Excerpted records >>
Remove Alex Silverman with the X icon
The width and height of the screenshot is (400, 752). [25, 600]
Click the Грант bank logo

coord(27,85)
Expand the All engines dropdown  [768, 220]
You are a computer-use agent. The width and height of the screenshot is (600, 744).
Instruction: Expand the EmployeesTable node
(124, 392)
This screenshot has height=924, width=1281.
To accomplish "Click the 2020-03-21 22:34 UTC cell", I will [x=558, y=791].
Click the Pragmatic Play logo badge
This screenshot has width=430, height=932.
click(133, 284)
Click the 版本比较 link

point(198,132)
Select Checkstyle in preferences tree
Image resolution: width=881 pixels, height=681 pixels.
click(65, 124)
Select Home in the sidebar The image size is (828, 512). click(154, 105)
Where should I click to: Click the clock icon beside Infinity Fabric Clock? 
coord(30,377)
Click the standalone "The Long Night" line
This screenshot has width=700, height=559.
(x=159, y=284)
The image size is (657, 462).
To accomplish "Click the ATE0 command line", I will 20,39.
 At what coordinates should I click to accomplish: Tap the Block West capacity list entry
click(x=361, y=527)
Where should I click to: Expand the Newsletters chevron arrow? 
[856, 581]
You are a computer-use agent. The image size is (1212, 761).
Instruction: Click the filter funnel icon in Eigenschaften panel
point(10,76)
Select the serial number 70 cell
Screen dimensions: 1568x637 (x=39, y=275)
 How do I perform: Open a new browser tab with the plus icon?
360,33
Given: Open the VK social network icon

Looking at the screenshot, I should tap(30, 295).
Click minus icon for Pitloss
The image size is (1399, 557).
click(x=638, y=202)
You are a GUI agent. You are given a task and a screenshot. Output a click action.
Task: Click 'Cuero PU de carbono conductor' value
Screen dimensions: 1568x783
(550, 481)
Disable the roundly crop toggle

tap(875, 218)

What you need to do >>
Starting at the line with "Given: Open the VK social network icon", copy each line through the end of the data, both ends included, and give nothing else.

Written answer >>
Given: Open the VK social network icon

Looking at the screenshot, I should tap(30, 295).
Click minus icon for Pitloss
The image size is (1399, 557).
click(x=638, y=202)
You are a GUI agent. You are given a task and a screenshot. Output a click action.
Task: Click 'Cuero PU de carbono conductor' value
Screen dimensions: 1568x783
(550, 481)
Disable the roundly crop toggle

tap(875, 218)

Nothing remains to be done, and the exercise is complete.